◆ **TRECHO FORNECIDO**:
• • • • • • •
Antes de haver o sistema cartográfico da Google, Milton Santos (2006) criticou como havia certo ideal de globalização que desconsiderava a quem de fato ela serviria. Para o autor, enquanto não analisarmos as formas de exploração e, sobretudo, quem são os que têm o controle das redes, estaremos nos debatendo em meio a um delírio técnico-científico, apresentado pelo olhar geográfico hegemônico, que desconsidera, em boa medida, as desigualdades sociais e os próprios rearranjos locais. Para ele, tal perspectiva de globalização acaba por cegar, pois, desde os países periféricos, não possuímos total acesso a isso. É por isso, portanto, que precisamos reivindicar tal mirada desde o Sul global –referência de Boaventura de Sousa Santos (1995) às regiões periféricas e semiperiféricas, bem como aos países dos denominados Terceiro Mundo, após a Segunda Guerra Mundial–.
Para nós, esta visão importa sobretudo quando olhamos desde nossa própria realidade latino-americana, mas também quando desmobilizamos o olhar colonizador pelo rastro de um certo perspectivismo ameríndio (Lima, 1996; Viveiros de Castro, 1996), em que intentamos ir além da compreensão meramente objetificada e humana sobre o modo de sermos e sobre como devemos ser. Como bem apontam Eduardo Viveiros de Castro (1996; 2015) e Tânia Stolze Lima (1996), podemos mirar em concepções indígenas que nos auxiliem a reconhecer a todos sem cedermos à cansativa redução que coloca em disputa natureza e cultura, mas que se emancipe e conjure para uma experiência de vida compartilhada: talvez deixarmos de lado um pouco as linhas retas e apontarmos para outra noção de perspectiva também pode ser um atalho.
Linhas retas: uma síntese do pensamento ocidental?
Sublinho: proliferar a multiplicidade. Pois não se trata, como lembrou oportunamente Derrida, de pregar a abolição da fronteira que une-separa “linguagem” e “mundo”, “pessoas” e “coisas”, “nós” e “eles”, “humanos” e “não-humanos” –as facilidades reducionistas e os monismos de bolso estão tão fora de questão quanto as fantasias fusionais–; mas sim de “irreduzir” e “imprecisar” essa fronteira, contorcendo sua linha divisória (suas sucessivas linhas divisórias paralelas) em uma curva infinitamente complexa. Não se trata então de apagar contornos, mas de dobrá-los, adensá-los, enviesá-los, irisá-los, fractalizá-los (Viveiros de Castro, 2015, p. 28).
As linhas retas, por meio do uso dos esquadros, podem ser uma possível síntese do pensamento moderno ocidental, orientado por premissas cujo objetivo é demarcar algo com começo e fim, abertura e fechamento, indicando onde –mas, sobretudo, como– se projeta. As linhas esquadrinhadas [2] parecem ser, portanto, a confirmação do que se deve apartar, separar, segmentar, dispor, organizar, hierarquizar; e, somado a isso, eficientemente, contribuir para o melhor aproveitamento das divisões. Mais do que separar, trata-se, principalmente, do modo como as linhas o fazem, pois partem-se dos esquadros para afirmar ser à retidão o melhor traçado.
• • • • • • •
◆ **TRABALHO PEDIDO**:
[1] Indique se cada afirmação abaixo concorda com o trecho fornecido, respondendo sim ou não e citando literalmente as palavras decisivas do trecho.
(a) Milton Santos fez sua crítica à globalização antes da existência do sistema cartográfico da Google.
(b) Na citação de Viveiros de Castro, propõe-se apagar os contornos da fronteira.
(c) O termo "Sul global" é atribuído a Boaventura de Sousa Santos.
[2] Edite o trecho fornecido a partir de "Para nós, esta" até "ser um atalho.", trocando "atalho" por "caminho".
[3] Responda com base no trecho fornecido:
(a) De que ano é a obra de Boaventura de Sousa Santos citada?
(b) Segundo o trecho, por meio do uso de que instrumento se fazem as linhas retas?
(c) Na citação de Viveiros de Castro, quem lembrou oportunamente que não se trata de pregar a abolição da fronteira?
Baseie-se somente no trecho fornecido.

◆ **TRECHOS DE DADOS**:
• • • • • • •
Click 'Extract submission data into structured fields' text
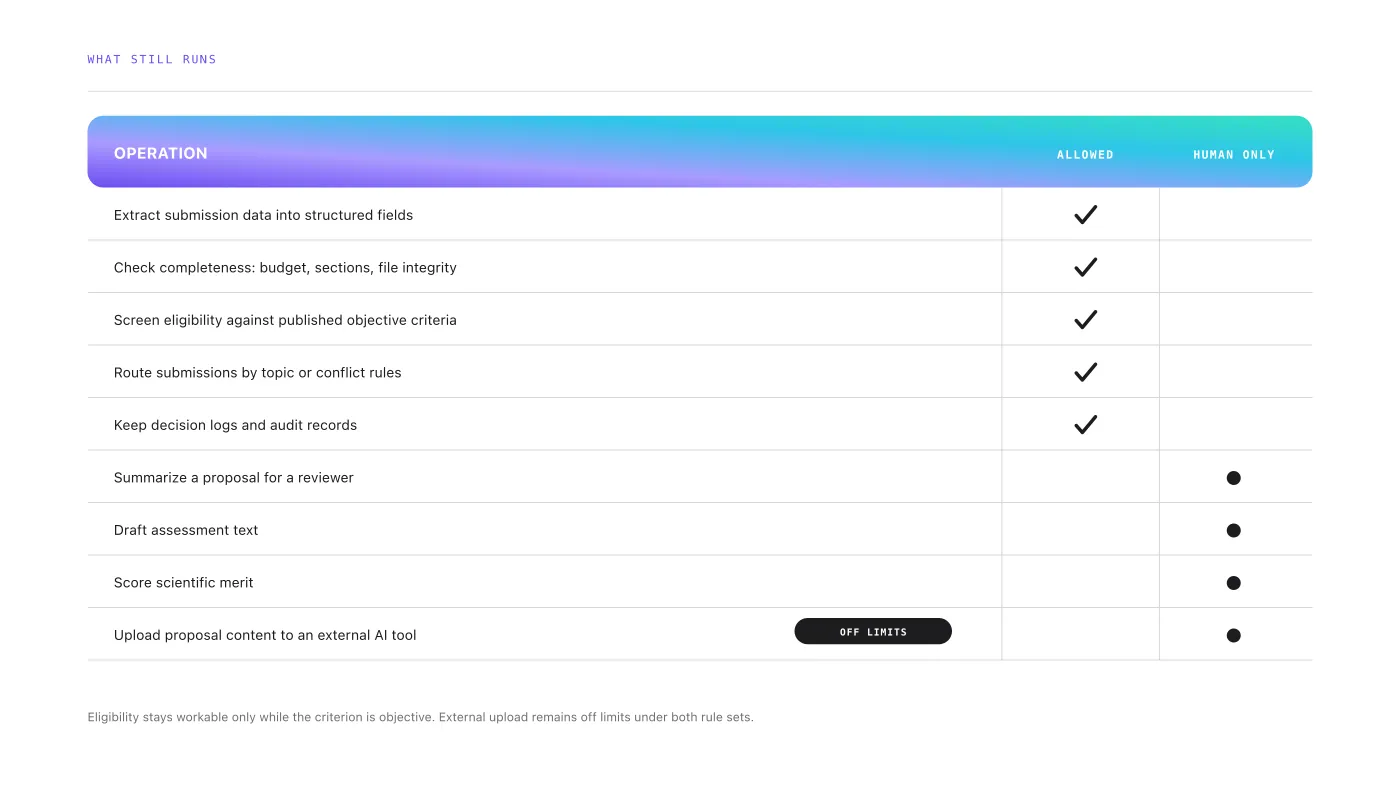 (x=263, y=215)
• • • • • • •
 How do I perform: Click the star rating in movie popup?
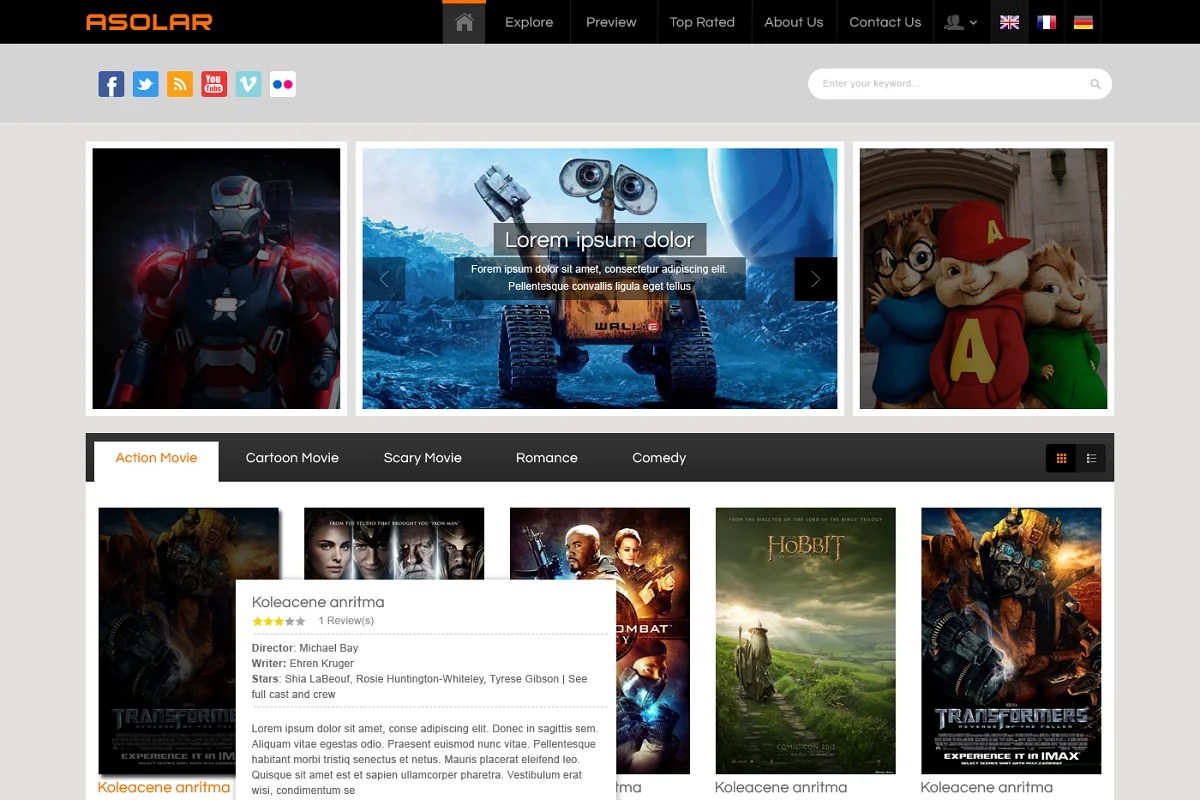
• • • • • • •
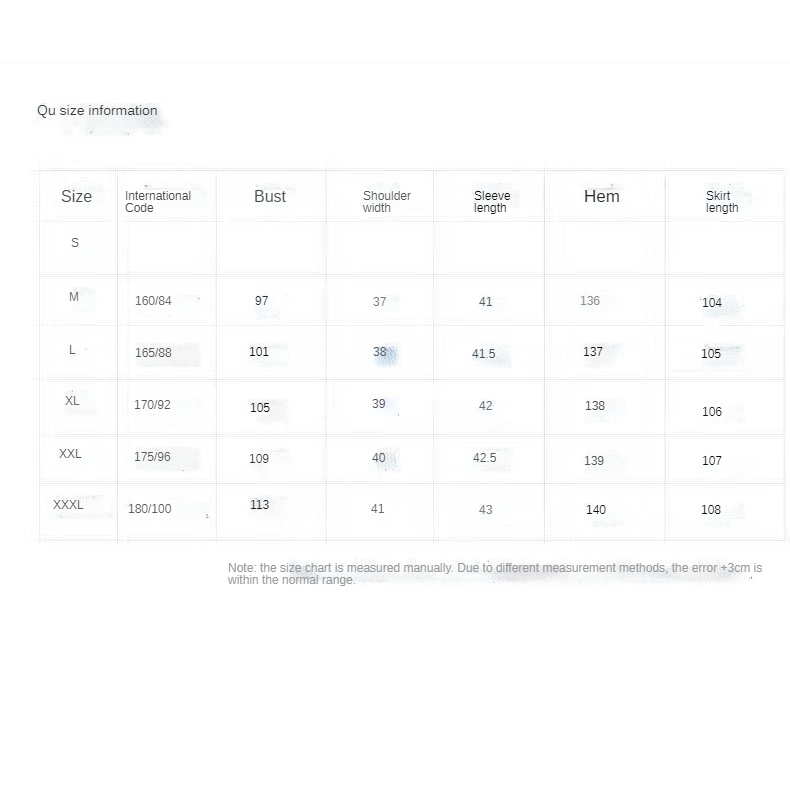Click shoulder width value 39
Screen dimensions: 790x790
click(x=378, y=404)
• • • • • • •
◆ **RESPOSTAS**:
[1]
(a) Sim: "Antes de haver o sistema cartográfico da Google, Milton Santos (2006) criticou como havia certo ideal de globalização".
(b) Não: "Não se trata então de apagar contornos, mas de dobrá-los".
(c) Sim: "Sul global –referência de Boaventura de Sousa Santos (1995) às regiões periféricas e semiperiféricas".

[2]
Para nós, esta visão importa sobretudo quando olhamos desde nossa própria realidade latino-americana, mas também quando desmobilizamos o olhar colonizador pelo rastro de um certo perspectivismo ameríndio (Lima, 1996; Viveiros de Castro, 1996), em que intentamos ir além da compreensão meramente objetificada e humana sobre o modo de sermos e sobre como devemos ser. Como bem apontam Eduardo Viveiros de Castro (1996; 2015) e Tânia Stolze Lima (1996), podemos mirar em concepções indígenas que nos auxiliem a reconhecer a todos sem cedermos à cansativa redução que coloca em disputa natureza e cultura, mas que se emancipe e conjure para uma experiência de vida compartilhada: talvez deixarmos de lado um pouco as linhas retas e apontarmos para outra noção de perspectiva também pode ser um caminho.

[3]
(a) 1995.
(b) Dos esquadros.
(c) Derrida.